The first Buddhists in Ukraine were the Kalmyks, who profess Buddhism. They had regular contact with the Cossacks from the 16th to the 17th century. Now, Ukraine has some 59 registered Buddhist communities. The largest one belongs to the Tibetan tradition.

Oleksandr Rybin, who has been practicing Tibetan Buddhism for 25 years, says that minds are immortal.

“Buddha understood what our mind is. This is called the Buddhahood, or the state of being awakened,” he said.

In the Karma Kagyu sub-school of Tibetan Buddhism, it is believed that these awakened people can also live in modern times. These are “Karmapas” or heads of the school.

“When the first Karmapa realized that he was dying, he said, ‘In a certain village, you will find a boy who will say that he is a Karmapa.’ So it was. They found that boy and he became the second Karmapa. Now, you can see the 17th Karmapa,” Rybin said.

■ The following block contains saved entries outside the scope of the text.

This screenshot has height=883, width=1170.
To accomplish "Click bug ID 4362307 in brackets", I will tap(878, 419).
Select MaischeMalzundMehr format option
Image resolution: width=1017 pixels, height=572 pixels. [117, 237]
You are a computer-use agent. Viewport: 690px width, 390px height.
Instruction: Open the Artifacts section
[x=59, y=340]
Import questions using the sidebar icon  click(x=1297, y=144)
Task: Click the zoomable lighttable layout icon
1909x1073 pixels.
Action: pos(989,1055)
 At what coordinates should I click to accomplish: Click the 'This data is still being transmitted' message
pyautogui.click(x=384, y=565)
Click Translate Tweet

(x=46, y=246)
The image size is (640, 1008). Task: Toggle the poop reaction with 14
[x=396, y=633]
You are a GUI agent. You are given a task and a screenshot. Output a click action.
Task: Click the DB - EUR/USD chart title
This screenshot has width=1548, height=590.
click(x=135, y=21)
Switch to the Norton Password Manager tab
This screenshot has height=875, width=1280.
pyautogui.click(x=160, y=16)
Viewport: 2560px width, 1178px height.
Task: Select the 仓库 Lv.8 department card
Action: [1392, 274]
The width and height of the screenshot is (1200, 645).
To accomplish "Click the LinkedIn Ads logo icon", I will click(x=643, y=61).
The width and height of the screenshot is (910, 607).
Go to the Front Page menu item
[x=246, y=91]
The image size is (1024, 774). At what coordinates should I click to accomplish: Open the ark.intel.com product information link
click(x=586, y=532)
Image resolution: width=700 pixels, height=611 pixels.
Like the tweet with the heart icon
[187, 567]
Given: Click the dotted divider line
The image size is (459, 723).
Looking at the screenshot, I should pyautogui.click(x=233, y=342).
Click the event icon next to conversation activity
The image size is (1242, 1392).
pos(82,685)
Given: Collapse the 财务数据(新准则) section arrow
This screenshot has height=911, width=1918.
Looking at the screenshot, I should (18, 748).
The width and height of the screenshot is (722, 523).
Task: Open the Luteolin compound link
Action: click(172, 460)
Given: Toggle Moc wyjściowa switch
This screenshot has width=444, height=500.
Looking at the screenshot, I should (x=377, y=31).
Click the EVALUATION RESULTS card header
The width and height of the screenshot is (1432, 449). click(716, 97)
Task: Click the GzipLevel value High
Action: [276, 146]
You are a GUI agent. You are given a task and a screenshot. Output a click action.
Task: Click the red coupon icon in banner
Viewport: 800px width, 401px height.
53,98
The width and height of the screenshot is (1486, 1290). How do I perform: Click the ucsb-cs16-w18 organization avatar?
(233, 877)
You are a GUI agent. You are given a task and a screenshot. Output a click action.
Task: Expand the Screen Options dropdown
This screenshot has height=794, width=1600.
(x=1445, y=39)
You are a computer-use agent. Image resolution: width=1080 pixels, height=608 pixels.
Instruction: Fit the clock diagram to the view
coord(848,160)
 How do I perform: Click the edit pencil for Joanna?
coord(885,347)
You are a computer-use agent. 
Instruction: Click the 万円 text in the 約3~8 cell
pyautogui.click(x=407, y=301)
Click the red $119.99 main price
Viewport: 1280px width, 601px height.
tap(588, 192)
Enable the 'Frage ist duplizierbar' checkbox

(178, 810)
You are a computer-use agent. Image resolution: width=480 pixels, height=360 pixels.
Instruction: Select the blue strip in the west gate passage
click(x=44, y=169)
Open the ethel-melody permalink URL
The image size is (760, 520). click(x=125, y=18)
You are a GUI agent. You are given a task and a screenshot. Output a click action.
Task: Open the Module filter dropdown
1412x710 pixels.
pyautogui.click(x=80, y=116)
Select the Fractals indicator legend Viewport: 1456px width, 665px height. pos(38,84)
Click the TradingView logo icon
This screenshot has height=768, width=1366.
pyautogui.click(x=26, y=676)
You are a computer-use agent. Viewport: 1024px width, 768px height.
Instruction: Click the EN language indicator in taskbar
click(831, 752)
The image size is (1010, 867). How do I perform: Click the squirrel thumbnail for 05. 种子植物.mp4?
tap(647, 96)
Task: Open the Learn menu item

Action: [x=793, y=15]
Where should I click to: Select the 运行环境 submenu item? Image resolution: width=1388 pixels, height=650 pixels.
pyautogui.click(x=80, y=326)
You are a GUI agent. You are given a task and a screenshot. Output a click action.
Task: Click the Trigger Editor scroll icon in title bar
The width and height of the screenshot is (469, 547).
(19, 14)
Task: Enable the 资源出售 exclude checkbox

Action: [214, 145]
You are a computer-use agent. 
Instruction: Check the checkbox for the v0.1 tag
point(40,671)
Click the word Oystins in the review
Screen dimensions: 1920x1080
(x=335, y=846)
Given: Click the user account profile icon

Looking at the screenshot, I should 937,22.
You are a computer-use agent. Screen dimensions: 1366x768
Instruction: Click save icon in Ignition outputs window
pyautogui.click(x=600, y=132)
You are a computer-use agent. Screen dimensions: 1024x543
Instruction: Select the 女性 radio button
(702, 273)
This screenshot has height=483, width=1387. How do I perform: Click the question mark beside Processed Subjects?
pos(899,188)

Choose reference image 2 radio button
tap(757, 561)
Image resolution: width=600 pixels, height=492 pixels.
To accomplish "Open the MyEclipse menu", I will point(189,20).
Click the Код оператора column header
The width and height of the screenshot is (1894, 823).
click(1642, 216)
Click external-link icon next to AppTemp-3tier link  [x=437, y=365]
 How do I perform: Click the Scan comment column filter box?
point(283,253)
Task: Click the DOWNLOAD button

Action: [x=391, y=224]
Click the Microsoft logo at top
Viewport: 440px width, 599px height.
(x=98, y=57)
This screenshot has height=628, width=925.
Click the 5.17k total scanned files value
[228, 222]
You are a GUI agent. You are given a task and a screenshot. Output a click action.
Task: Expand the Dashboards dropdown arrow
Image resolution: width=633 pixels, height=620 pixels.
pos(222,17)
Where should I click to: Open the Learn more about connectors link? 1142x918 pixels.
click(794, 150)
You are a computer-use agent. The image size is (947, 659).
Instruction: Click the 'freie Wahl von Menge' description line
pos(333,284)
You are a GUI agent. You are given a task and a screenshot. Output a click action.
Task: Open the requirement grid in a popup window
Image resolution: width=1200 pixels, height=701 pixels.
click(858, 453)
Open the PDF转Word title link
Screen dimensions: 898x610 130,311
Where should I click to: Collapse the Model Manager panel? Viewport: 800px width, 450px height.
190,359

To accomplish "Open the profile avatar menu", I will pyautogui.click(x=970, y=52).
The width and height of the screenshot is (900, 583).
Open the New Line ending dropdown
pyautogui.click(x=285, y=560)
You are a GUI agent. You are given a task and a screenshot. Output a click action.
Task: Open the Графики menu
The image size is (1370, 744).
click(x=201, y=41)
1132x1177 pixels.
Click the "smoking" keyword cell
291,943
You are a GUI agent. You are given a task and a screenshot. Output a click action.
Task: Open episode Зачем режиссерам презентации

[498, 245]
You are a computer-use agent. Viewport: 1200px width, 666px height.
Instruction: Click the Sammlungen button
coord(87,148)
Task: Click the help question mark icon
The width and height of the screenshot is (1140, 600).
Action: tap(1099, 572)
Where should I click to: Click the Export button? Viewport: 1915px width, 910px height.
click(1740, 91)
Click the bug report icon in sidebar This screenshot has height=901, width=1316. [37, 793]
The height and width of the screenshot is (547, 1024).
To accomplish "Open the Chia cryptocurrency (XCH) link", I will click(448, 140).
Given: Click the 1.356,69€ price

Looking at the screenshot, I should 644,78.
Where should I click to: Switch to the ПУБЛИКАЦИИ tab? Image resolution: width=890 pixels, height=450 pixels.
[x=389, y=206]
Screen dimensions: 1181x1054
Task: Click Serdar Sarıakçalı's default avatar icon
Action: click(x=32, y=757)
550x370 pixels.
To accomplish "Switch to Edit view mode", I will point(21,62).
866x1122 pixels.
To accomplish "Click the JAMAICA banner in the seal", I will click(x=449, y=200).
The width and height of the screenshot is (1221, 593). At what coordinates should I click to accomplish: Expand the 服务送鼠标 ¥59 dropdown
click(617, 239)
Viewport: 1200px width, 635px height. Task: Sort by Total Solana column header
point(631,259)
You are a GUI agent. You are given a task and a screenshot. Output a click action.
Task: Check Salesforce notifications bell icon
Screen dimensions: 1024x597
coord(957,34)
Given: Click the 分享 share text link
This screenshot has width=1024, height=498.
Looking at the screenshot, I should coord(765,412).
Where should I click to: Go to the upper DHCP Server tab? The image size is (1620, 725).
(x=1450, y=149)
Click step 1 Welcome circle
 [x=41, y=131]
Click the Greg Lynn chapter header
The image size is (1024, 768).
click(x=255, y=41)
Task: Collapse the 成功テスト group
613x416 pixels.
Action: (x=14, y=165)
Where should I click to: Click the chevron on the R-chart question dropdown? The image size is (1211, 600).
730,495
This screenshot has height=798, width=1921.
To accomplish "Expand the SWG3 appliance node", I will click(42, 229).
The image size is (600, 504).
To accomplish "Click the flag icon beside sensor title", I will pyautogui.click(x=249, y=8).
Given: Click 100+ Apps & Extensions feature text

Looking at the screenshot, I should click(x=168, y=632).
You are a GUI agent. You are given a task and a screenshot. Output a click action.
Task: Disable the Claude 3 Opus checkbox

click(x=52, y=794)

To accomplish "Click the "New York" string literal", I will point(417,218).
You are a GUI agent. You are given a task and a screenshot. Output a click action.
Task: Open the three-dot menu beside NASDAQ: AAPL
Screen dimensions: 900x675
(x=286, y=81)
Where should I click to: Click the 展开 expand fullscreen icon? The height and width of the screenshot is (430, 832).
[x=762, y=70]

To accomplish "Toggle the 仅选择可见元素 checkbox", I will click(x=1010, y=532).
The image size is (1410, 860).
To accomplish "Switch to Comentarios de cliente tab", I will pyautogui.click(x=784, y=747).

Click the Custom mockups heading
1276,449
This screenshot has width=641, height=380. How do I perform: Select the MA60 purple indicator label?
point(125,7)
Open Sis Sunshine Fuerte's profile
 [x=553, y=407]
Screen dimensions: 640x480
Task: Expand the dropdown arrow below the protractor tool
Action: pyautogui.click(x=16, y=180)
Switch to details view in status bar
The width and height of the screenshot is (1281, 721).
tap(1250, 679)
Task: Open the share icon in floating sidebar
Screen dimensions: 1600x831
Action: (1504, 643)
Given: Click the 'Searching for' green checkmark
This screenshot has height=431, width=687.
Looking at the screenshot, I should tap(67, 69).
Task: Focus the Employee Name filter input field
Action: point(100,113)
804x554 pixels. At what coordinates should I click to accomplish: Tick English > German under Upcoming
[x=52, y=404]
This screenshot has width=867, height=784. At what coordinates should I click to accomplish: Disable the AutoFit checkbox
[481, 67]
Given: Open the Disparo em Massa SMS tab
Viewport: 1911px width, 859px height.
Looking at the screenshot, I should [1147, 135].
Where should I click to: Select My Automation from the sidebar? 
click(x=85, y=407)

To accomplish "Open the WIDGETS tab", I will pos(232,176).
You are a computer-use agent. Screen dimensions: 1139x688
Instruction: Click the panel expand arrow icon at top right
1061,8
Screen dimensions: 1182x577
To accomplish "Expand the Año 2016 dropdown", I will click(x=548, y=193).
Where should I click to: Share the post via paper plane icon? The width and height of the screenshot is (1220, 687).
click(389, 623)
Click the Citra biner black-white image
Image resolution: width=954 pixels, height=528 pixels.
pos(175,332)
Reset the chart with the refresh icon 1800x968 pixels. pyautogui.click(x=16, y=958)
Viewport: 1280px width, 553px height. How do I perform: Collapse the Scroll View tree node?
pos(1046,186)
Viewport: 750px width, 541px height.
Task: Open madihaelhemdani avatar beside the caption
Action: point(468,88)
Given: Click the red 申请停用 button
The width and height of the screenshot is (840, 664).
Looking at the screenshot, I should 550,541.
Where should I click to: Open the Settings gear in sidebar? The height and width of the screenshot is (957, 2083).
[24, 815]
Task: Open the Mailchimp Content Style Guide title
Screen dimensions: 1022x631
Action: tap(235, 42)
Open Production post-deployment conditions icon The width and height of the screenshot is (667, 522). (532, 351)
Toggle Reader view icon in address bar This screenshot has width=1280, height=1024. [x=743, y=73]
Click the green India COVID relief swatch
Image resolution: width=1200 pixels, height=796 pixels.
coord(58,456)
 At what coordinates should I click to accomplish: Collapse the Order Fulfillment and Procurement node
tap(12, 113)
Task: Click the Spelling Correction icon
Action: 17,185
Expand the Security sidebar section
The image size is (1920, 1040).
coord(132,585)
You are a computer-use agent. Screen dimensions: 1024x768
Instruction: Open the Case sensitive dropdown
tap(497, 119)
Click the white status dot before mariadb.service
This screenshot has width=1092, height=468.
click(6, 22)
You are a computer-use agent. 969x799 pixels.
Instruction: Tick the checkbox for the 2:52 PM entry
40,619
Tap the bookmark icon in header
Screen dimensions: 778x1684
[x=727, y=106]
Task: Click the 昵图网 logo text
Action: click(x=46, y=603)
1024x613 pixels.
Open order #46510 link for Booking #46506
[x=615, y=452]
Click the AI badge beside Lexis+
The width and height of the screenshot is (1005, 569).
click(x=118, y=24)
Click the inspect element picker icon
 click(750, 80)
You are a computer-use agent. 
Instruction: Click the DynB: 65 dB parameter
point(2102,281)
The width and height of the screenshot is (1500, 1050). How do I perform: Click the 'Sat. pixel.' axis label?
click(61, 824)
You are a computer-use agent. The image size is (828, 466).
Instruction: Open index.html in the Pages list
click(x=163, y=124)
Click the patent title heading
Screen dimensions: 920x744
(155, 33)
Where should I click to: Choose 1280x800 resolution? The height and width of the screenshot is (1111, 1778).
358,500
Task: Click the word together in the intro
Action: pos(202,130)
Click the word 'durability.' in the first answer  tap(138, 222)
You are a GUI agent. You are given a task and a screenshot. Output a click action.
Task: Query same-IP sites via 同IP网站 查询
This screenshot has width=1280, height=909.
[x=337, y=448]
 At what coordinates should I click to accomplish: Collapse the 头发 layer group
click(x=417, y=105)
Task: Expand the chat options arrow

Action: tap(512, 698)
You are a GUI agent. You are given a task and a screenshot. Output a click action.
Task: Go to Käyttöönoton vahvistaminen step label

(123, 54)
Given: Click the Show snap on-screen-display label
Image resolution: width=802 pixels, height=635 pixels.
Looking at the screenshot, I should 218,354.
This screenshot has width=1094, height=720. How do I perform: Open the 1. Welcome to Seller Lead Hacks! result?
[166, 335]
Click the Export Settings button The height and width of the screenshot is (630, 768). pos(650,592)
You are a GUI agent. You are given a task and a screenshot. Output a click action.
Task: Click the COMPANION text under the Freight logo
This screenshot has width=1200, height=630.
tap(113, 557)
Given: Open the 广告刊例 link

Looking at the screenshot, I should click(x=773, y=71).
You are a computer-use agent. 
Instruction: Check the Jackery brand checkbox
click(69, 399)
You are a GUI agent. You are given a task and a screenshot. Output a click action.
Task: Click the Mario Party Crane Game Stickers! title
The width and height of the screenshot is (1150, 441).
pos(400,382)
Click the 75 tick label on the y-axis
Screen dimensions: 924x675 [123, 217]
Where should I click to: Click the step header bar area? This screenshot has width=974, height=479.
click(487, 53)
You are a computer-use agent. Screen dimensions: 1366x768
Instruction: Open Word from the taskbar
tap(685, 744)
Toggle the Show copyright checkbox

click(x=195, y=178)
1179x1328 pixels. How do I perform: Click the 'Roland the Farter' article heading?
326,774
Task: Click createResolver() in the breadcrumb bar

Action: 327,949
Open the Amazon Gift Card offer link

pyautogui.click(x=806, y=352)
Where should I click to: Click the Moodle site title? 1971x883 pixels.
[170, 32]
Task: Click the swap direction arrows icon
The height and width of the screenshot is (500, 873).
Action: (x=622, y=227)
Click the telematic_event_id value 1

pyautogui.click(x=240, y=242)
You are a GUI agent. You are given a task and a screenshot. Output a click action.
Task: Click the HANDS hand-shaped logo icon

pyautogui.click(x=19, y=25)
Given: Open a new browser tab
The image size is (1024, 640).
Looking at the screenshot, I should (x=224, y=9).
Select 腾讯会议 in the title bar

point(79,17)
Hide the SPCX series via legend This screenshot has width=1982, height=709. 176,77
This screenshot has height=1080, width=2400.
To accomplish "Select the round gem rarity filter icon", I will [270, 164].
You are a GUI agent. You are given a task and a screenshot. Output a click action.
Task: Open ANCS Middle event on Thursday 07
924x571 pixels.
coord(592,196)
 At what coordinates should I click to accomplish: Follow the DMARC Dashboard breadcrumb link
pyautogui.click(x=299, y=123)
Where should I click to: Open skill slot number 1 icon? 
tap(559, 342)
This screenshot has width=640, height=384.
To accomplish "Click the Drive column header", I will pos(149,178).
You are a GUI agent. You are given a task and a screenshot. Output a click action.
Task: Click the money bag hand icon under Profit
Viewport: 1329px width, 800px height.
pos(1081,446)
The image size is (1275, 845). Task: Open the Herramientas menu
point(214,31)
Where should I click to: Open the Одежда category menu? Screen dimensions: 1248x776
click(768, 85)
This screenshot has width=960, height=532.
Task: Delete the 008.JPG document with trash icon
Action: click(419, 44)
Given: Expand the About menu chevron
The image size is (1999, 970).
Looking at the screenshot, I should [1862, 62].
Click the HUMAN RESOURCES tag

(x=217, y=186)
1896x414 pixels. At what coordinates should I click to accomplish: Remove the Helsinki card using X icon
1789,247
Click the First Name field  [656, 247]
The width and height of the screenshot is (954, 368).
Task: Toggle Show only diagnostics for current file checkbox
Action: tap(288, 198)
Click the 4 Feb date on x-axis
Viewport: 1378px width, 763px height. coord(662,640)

Svitlana Yevseyeva says that Buddhism changed her life. She’s become more patient and thoughtful.

“Buddhism is a religion based on experience, not a religion based on faith. Here you can see, feel, and ask questions on your own. There is no god. Buddha was not a god. He was a man,” she said.

To Maksym Zakhliebayev, Buddhism is not a religion. Over his four years of practice, Zakhliebayev said he learned how to achieve balance — with the help of mantras.

“This is malas, consisting of 108 beads. It is used during meditations when a mantra is recited. We repeat the same phrases. Mostly in Tibetan. Thanks to this, you perceive things as they are,” he said.

For Buddhists, heaven and hell are not places but concepts in the mind.

“Buddha says that paradise and hell are not somewhere in heaven or underground. This is a condition that is between our ears or between our ribs. It depends on where we imagine our mind,” Rybin said.

Although the first Buddhist religious community in Ukraine was officially registered in Donetsk in 1991, Buddhism appeared on its territory much earlier.

In 2017, there were 59 Buddhist religious communities in Ukraine. Today, this number continues to grow.